Some people joke that Thanksgiving, the quintessential American holiday, is also the ideal Jewish festival. After all, it’s about family, food, time off from work, and without those many hours in the synagogue.

This year, less than a month after a devastating hurricane here and in the midst of warfare that has been traumatizing Israel, Thanksgiving comes at a moment that transcends the familiar parades, feasts and Black Friday shopping. Most of us can be particularly grateful for the blessings we too often take for granted: a warm home, food on our table and spending our days and nights without fear of attack.

As Jews striving to fulfill the biblical command to be a holy people, through commitment to bettering the world, we can take pride in witnessing young Israelis volunteering to come here and help restore homes devastated by Sandy, as well as emergency missions to Israel by American Jewish groups to offer solace and solidarity.

These, and many other acts of kindness spanning the thousands of miles that separate the U.S. and Israel, are tangible signs that the concept of Kol Yisrael Areivim Zeh LaZeh, that every Jew is responsible, one for the other, still lives.

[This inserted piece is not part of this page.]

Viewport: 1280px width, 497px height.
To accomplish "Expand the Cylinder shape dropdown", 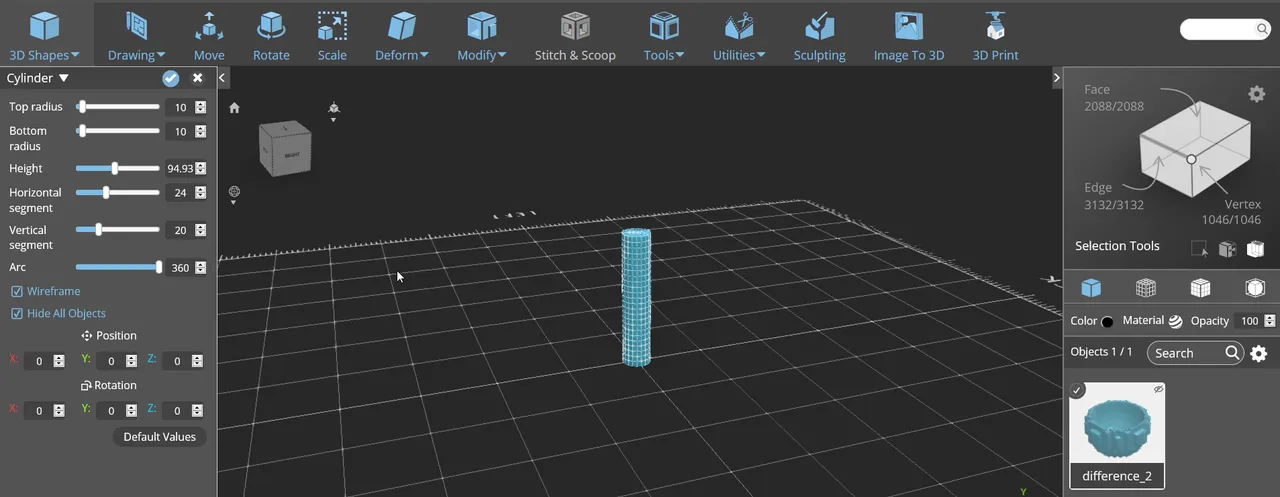I will [38, 78].
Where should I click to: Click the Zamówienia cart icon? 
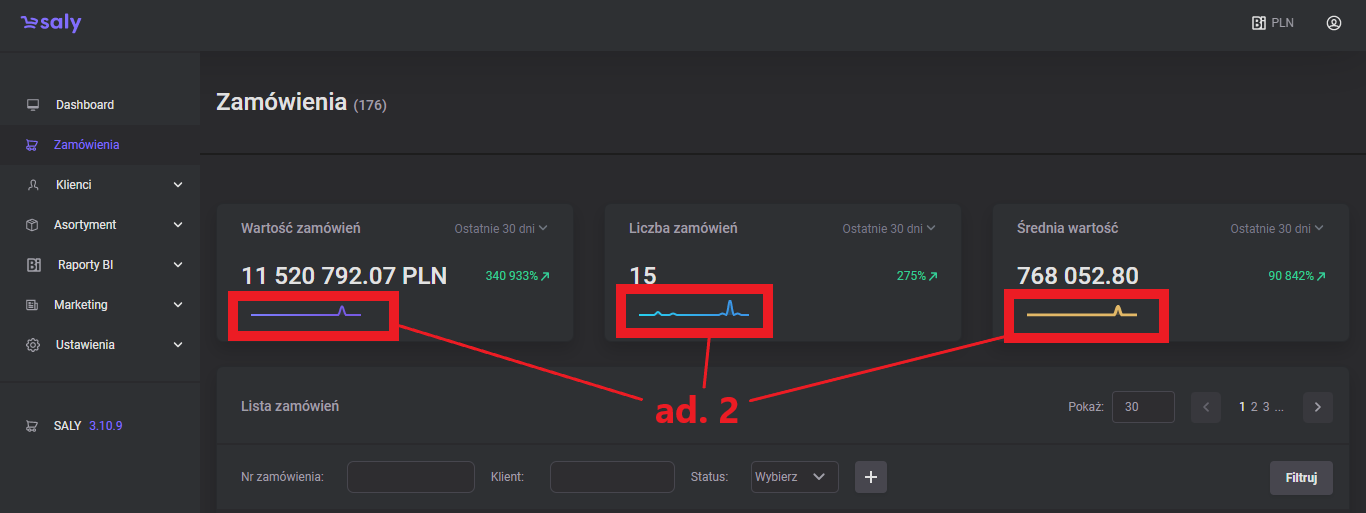(x=33, y=145)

It’s a time to recognize our responsibilities to help ensure a safe and secure Israel even as we continue to debate the wisdom of specific policies of the government in Jerusalem. What seems obvious to many of us, that Israel is fighting to end the constant barrage of rocket attacks from Gaza into Israeli cities and towns, is not clear to others. Perhaps they forget that Israel withdrew, completely and painfully, from Gaza years ago in the hopes that those who would take over the greenhouses left for them would use them. Instead, the greenhouses were destroyed, and the focus of the leadership turned to creating and importing weapons to attack Israel rather than building a society for its own people. That impulse for aggression has only grown in recent months as the attacks became more frequent and more bold.

So we read with morbid fascination this week when The New York Times editorialized that “Israel is not the only party responsible for the current war.” How generous of The Times to note that there are other factors at play besides Israeli Prime Minister Netanyahu’s inability to achieve a peace agreement with the Palestinian Authority. No mention, of course, that the PA has refused to come back to the negotiating table or that the sole purpose of Hamas, as expressed in its charter, is to murder Jews, destroy the Jewish state and create in its place a holy Muslim society.

We lovers of Zion have a long way to go in convincing the world of the justness of Israel’s actions against an enemy whose only purpose is to make war. In the meantime, on Thanksgiving weekend, we take time to count our blessings even as we resolve to give more of ourselves to those who need us, here and overseas.